LONDON, (Reuters) – Eliud Kipchoge and Kenenisa Bekele should have spent this week finalising their preparations for the London Marathon but the two best distance runners in history are instead out alone on the trails of East Africa not knowing when they will race again.
Sunday’s planned showdown between the only two men to have gone under two hours, two minutes for the classic distance was an early victim of the coronavirus pandemic.
Although the race has been rescheduled for Oct. 4, it is far from certain if it will take place, in what form and whether the two superstars will be on the start line if it does.
“It would have been our 40th race and we think it would have been an incredible day,” London Marathon race director Hugh Brasher told a teleconference on Friday.
“We hope we can welcome them back in October but at this stage we just don’t know what is going to happen.
“We have to look at it in totality, with three quarters of a million spectators, the medical side, the charities — we are looking at probably 10 scenarios, and they are changing all the time,” said Brasher.
He added that staging an “elite-only” race, as run in Tokyo last month, was one of those options.
September’s Berlin Marathon has been cancelled and Brasher said, without revealing details, that he was in regular discussions with other major race directors where some “radical ideas” were being evaluated.

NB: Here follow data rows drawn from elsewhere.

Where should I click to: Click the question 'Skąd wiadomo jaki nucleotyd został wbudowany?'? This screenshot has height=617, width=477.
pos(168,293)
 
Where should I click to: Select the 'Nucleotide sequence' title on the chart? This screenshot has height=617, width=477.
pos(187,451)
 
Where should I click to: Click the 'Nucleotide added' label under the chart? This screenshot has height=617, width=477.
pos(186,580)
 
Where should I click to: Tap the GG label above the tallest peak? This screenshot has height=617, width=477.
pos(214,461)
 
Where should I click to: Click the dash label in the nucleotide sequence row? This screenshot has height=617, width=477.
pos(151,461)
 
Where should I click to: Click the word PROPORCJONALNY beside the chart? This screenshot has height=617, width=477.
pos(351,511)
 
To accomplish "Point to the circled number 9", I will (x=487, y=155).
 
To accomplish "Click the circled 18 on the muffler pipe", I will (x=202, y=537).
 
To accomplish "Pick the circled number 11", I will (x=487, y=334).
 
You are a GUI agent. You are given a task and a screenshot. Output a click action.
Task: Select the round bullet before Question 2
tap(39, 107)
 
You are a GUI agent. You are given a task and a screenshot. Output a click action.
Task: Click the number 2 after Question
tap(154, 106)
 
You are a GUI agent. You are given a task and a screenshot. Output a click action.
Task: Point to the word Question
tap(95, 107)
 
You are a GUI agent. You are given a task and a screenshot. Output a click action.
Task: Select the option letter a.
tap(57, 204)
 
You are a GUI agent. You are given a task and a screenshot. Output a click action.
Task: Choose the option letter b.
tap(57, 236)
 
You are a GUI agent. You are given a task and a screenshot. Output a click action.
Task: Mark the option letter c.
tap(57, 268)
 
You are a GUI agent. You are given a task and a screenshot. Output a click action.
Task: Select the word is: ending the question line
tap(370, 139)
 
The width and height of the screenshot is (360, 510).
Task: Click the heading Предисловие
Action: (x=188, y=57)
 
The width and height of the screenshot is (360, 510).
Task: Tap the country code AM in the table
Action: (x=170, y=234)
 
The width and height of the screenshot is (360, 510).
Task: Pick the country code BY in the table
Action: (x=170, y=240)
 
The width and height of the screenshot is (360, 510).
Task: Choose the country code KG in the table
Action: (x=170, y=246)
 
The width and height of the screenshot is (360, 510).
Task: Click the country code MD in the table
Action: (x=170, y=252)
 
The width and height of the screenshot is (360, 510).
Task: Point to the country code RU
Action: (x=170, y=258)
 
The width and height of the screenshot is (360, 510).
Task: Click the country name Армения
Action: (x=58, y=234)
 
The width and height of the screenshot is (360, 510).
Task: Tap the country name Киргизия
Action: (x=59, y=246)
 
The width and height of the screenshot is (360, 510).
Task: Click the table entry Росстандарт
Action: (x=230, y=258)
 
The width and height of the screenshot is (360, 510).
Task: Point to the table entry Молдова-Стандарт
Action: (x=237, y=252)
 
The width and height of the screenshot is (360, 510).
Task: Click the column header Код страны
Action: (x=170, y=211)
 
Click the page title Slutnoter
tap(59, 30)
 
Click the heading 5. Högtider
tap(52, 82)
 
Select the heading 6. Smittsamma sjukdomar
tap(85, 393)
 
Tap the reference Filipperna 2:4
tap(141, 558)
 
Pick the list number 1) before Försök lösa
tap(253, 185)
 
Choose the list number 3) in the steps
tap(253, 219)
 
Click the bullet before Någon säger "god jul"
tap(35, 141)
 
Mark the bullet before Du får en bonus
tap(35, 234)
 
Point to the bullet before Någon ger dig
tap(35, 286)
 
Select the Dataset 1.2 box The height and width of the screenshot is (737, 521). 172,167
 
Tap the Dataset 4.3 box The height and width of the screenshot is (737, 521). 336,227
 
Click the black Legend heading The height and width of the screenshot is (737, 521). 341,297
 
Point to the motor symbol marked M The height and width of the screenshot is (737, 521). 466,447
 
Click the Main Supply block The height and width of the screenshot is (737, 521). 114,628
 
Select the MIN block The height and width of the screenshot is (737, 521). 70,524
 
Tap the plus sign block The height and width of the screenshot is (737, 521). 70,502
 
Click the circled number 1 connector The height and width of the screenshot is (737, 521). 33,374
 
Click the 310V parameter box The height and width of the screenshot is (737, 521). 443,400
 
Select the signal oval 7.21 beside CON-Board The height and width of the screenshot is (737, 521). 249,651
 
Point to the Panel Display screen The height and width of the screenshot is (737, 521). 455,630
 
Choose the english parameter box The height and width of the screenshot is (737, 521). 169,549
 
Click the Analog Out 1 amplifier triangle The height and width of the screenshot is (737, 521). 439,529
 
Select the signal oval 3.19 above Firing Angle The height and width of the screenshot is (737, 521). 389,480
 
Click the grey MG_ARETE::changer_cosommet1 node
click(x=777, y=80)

Brasher said last year’s London Marathon raised over 66 million pounds ($81.34 million) for charity.
In an attempt to help plug an estimated four billion pounds hole in charity fundraising across all events this year, it has helped set up the 2.6 Challenge where athletes, celebrities and the public are doing their own fundraising activities.
BEST RACE
For athletics fans, however, it is the absence of what Kipchoge said “could have been the best race ever” that will be leaving them feeling particularly hollow this Sunday morning.
Kenya’s Kipchoge, the first man to run a sub-two hour marathon, in an unofficial race, is the defending champion and would have been chasing a record fifth London title.
Bekele, from Ethiopia, still holds the world records over 5,000 and 10,000 metres and last year got within two seconds of Kipchoge’s 2:01:39 official marathon best.
Now, instead of being the focus of the world’s sporting attention when “something special might have happened” according to Bekele, they, like millions of others, are doing their best to stay fit and keep their spirits up during lockdown.
“Training alone affects my physical and mental state,” Kipchoge told the teleconference from his home in Eldoret. “Physically I’m training to make sure I’m fit but with a team you train to be in your best-ever shape.
“Mentally, running alone, thinking alone, for an hour you can start feeling tired. I have been with a team for the last 15 years and this is really crazy for me and not comfortable at all.”
Bekele agreed. “It’s not nice to run alone and it’s not possible to run together here in Ethiopia so it’s really difficult to prepare well,” he said. “I’m praying this will be all over soon.”
In the wake of another Kenyan doping case last week, when 2017 London Marathon winner Daniel Wanjiru was provisionally suspended, there has been concern that the coronavirus lockdown, would present a “window of opportunity” for potential dopers in a country with a wretched recent record.
Kipchoge, however, said he had confidence in the agencies involved. “Two weeks ago I was tested at home – following social distancing rules,” he said. “The testers have passes to allow them to move around so I don’t think it will be a problem.”